Stored data:
•••••

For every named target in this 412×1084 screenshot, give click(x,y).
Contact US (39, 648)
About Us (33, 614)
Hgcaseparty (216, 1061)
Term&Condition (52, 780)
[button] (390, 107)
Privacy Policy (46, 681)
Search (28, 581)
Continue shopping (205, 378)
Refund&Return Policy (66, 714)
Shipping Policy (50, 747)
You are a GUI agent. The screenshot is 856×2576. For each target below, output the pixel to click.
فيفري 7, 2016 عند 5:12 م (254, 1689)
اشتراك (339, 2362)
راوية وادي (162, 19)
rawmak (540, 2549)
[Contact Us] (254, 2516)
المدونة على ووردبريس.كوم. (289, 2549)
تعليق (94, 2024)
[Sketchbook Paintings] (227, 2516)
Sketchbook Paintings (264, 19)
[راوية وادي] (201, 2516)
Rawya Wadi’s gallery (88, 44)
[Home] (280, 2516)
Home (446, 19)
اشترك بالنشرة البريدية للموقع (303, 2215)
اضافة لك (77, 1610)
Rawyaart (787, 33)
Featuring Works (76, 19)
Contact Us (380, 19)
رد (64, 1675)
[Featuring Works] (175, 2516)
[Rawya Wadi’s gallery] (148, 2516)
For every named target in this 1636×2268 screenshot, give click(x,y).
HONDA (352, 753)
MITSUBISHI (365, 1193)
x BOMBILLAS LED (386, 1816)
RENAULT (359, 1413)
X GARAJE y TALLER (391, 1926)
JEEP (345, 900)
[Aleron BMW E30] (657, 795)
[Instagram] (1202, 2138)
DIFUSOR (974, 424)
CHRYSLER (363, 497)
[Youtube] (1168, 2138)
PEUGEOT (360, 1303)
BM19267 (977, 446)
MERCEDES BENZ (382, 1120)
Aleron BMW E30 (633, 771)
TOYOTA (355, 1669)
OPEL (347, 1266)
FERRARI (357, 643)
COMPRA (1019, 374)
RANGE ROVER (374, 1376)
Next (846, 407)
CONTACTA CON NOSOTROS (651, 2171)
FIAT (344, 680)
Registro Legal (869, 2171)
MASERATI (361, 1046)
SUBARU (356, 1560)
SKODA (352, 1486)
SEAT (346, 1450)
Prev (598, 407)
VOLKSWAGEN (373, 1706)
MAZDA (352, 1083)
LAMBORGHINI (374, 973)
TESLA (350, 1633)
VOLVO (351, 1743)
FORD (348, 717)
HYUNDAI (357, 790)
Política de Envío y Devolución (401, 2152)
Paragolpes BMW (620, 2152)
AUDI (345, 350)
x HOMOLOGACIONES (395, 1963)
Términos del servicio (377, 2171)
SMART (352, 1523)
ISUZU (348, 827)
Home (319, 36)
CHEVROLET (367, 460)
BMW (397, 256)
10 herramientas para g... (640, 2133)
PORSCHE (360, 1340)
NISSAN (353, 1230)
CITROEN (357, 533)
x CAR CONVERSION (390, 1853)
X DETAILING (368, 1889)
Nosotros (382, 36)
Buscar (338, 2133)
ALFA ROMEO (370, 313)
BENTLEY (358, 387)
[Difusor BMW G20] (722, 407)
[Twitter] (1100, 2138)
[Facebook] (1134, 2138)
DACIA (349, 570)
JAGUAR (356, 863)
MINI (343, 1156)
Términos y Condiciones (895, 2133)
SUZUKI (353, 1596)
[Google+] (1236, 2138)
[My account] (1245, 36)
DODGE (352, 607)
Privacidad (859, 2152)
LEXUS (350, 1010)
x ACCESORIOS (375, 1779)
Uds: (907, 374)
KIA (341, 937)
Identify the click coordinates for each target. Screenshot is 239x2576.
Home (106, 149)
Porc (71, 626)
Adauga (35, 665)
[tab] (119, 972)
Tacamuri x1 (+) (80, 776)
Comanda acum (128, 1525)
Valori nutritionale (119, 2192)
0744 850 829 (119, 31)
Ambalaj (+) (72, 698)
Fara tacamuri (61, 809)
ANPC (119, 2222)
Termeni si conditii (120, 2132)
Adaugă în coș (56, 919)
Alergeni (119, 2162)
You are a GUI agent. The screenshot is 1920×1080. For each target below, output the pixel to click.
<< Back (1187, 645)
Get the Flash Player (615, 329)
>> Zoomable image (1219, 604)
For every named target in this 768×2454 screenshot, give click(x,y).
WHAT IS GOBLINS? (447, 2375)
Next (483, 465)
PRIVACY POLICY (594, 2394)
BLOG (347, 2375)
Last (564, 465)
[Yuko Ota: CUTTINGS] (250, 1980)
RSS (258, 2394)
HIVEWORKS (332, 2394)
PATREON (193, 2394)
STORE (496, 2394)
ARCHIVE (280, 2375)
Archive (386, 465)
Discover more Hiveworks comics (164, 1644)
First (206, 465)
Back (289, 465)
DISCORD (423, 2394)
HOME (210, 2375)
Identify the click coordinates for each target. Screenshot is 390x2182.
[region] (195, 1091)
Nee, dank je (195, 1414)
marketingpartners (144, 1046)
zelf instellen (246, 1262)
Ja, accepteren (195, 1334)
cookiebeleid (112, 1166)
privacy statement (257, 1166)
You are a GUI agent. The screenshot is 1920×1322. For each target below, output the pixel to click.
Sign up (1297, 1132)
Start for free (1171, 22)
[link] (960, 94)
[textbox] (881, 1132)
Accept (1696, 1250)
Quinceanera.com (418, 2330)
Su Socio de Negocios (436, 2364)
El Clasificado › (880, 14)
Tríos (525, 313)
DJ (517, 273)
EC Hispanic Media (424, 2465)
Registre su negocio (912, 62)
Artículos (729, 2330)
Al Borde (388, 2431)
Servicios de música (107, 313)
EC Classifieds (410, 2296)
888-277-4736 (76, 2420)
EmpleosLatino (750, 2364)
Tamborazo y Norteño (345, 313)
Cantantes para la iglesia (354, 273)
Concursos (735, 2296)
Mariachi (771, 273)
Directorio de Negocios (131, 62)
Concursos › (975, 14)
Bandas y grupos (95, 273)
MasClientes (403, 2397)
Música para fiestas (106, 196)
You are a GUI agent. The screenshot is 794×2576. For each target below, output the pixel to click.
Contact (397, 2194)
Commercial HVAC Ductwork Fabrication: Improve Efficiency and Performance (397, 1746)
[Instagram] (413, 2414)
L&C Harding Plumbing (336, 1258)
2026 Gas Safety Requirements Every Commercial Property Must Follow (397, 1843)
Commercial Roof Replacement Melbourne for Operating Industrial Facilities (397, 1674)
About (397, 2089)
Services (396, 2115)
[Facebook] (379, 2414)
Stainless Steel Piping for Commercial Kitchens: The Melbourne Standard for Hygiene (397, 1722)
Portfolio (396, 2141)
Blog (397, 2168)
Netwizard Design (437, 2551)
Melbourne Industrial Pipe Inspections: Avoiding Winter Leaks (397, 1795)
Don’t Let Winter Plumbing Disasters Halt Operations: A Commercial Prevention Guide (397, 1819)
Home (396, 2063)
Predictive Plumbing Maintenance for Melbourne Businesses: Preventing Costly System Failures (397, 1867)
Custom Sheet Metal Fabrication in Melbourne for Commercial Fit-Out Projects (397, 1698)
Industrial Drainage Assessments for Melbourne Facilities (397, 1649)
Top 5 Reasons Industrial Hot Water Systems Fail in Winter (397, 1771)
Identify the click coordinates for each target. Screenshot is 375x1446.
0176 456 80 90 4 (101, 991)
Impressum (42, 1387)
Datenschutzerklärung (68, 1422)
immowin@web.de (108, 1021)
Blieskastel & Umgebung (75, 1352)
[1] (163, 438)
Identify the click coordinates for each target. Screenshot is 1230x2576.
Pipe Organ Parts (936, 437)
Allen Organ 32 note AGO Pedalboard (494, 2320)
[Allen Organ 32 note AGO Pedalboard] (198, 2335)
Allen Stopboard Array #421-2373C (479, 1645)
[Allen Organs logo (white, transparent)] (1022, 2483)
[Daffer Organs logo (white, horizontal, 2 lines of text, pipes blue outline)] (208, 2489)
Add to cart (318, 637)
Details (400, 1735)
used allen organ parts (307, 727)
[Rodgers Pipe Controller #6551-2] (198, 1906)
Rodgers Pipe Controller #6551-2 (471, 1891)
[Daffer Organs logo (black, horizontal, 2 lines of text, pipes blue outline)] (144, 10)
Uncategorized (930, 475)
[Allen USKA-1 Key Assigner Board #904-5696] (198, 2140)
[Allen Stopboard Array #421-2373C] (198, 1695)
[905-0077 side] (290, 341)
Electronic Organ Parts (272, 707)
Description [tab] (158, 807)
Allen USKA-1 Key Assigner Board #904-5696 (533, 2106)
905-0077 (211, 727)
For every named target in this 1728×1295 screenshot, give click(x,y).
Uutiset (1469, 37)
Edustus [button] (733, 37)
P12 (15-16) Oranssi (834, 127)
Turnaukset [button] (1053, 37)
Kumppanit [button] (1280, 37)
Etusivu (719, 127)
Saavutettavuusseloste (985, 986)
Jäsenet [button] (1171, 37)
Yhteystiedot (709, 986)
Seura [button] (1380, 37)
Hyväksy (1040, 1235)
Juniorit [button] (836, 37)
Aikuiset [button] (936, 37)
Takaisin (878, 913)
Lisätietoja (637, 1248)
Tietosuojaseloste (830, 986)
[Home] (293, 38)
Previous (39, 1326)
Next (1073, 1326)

•••••

_Action item_
For this task, write out exactly the lines of the entries above, starting at the line with "MINI (343, 1156)" and ending at the line with "0744 850 829 (119, 31)", both included, and no others.

_Exercise answer_
MINI (343, 1156)
Términos y Condiciones (895, 2133)
SUZUKI (353, 1596)
[Google+] (1236, 2138)
[My account] (1245, 36)
DODGE (352, 607)
Privacidad (859, 2152)
LEXUS (350, 1010)
x ACCESORIOS (375, 1779)
Uds: (907, 374)
KIA (341, 937)
Identify the click coordinates for each target. Screenshot is 239x2576.
Home (106, 149)
Porc (71, 626)
Adauga (35, 665)
[tab] (119, 972)
Tacamuri x1 (+) (80, 776)
Comanda acum (128, 1525)
Valori nutritionale (119, 2192)
0744 850 829 (119, 31)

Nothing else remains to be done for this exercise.